"¡Estamos contigo México!".

OSWALDO DEL CASTILLO CARRANZA

OSWALDO DEL CASTILLO

CORTOS REFLEXIVOS

Lo menos que uno debe hacer es reconocer a las personas como personas. Todo daño generado a alguien es también un daño para todos los que lo rodean. Por mucho tiempo deseé que el mundo fuera color de rosa, que no existiera el hambre ni la miseria que vemos actualmente.
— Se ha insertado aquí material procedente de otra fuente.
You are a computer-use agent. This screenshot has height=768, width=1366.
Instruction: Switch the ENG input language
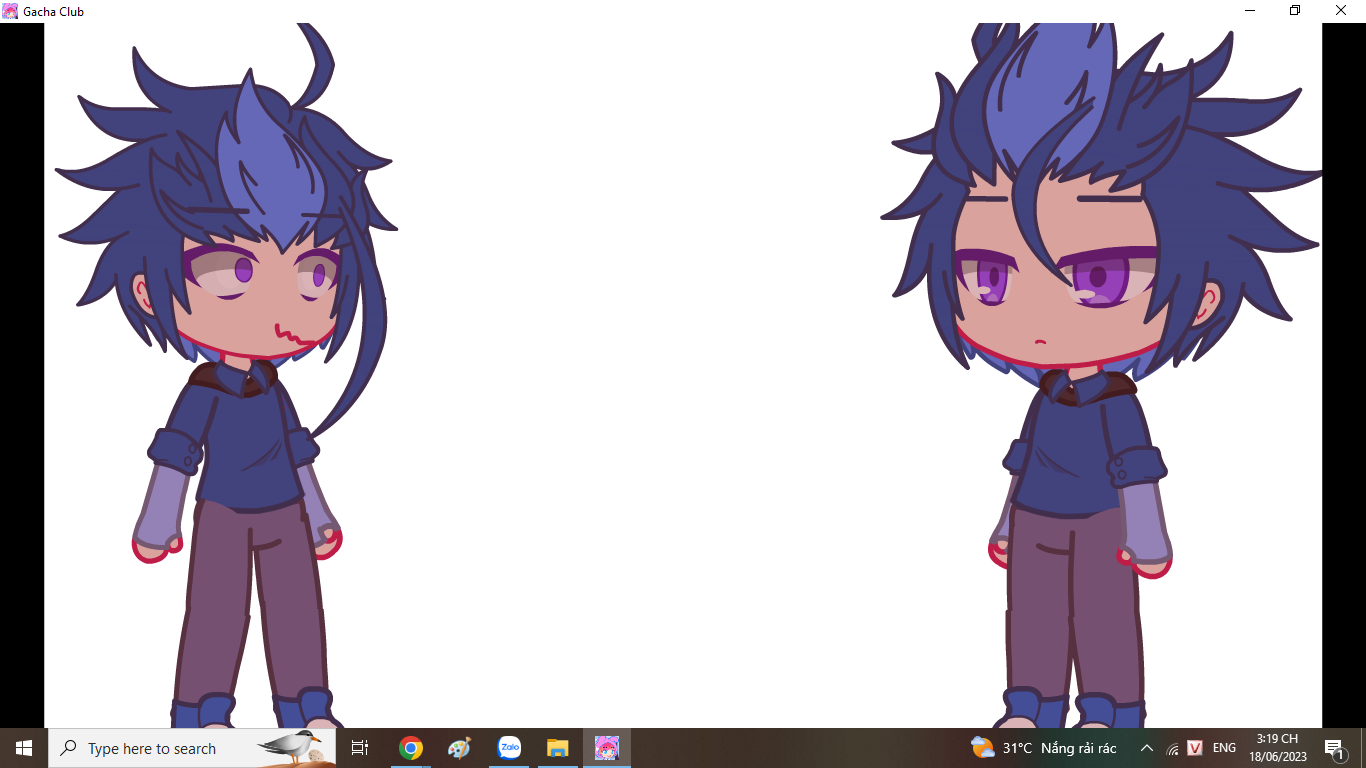tap(1224, 748)
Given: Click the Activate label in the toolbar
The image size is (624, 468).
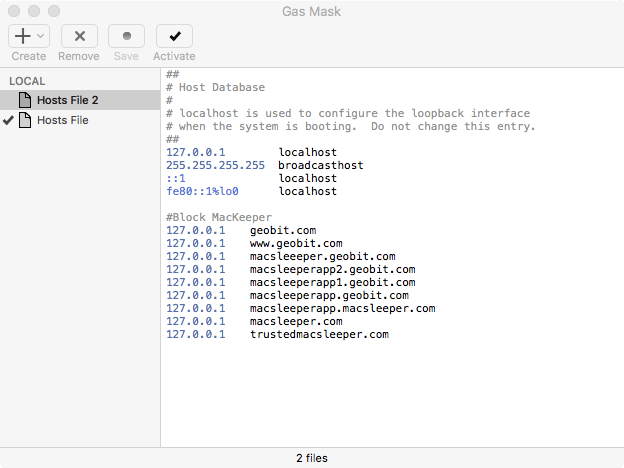Looking at the screenshot, I should pyautogui.click(x=174, y=56).
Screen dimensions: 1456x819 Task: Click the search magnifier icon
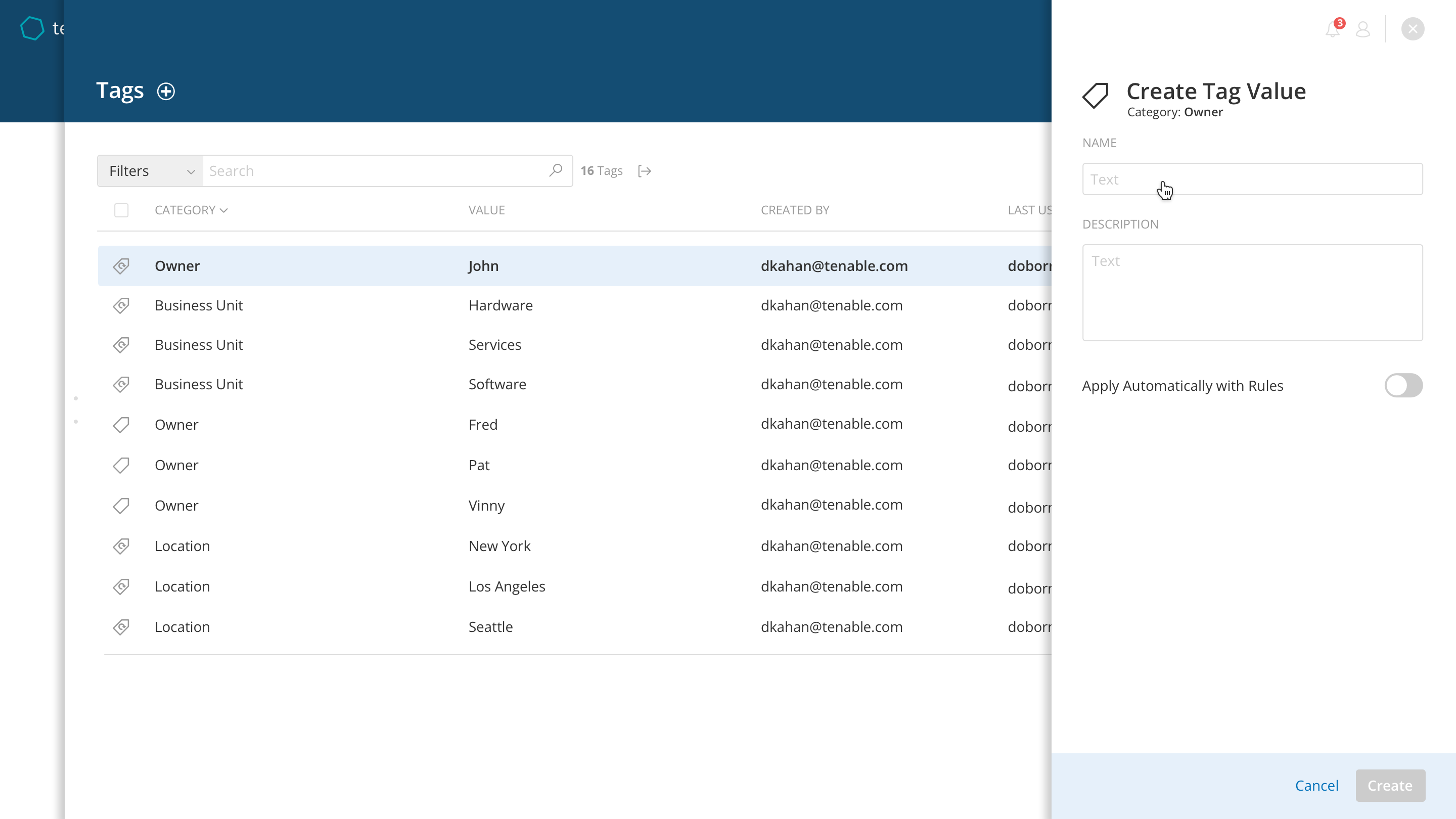[556, 170]
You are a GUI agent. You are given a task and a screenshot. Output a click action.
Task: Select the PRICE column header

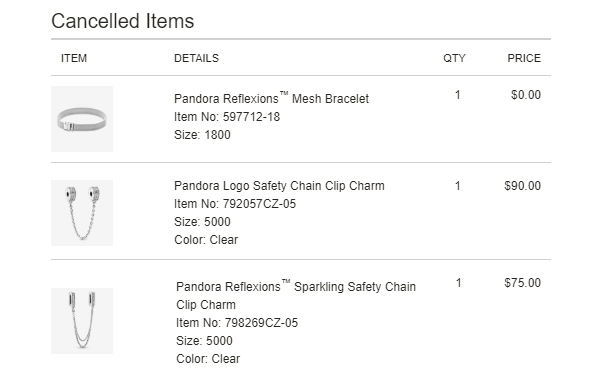point(524,58)
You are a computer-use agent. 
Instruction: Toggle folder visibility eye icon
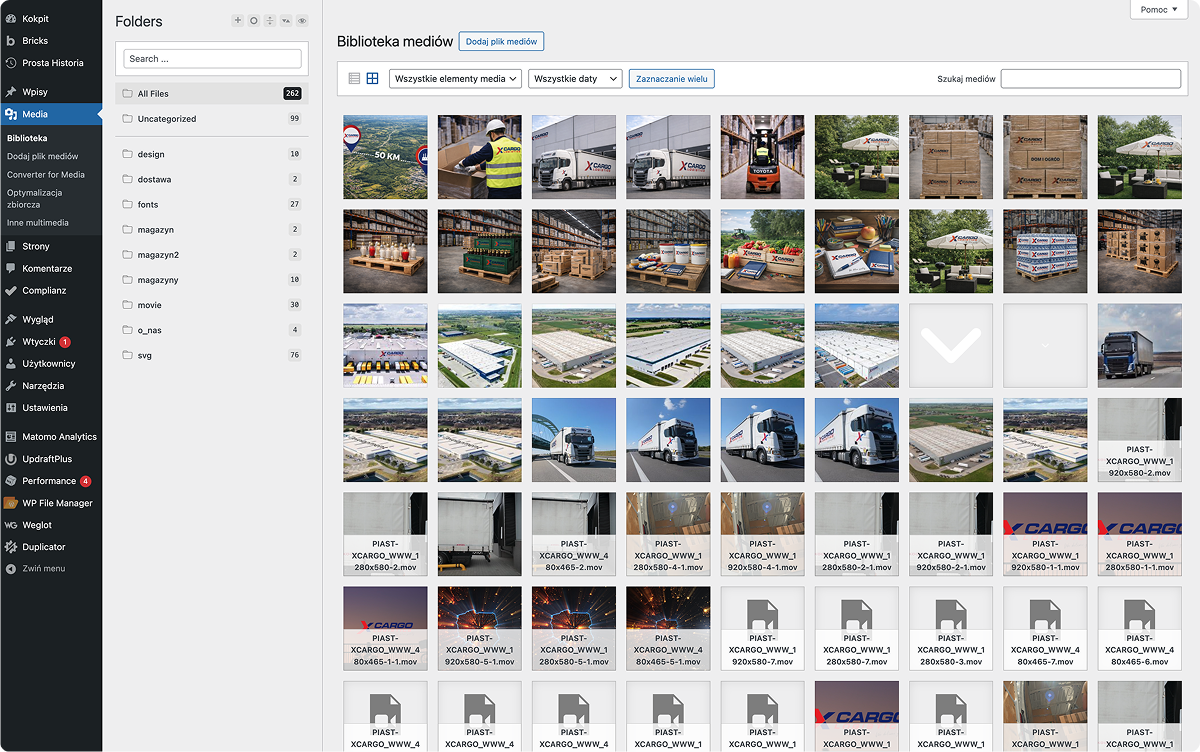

Que las guerras solo fuera de palabras, nunca con armas de liquidación masiva. Que los conflictos nunca fueran más lejos del pórtico de tu casa. Y que los enojos de cada persona durasen solo momentos y no morirnos con ellos. Deseé demasiado quizás, soñé despierto y no le di a mi imaginación el suficiente tiempo para darme cuenta que era sólo un sueño. Inicié cortos Reflexivos pensando que en verdad la gente reflexionaría por los hechos ocurridos en el mundo, en esto no se si lo estoy logrando o ya lo haya logrado. “En Ríodoce hemos experimentado una soledad macabra porque nada de lo que publicamos tiene ecos ni seguimiento y esa desolación nos hace más vulnerables…” (Valdez, Cárdenas, Javier. Video, Sep. 22 de 2011, CPJ International Press Freedom Awards).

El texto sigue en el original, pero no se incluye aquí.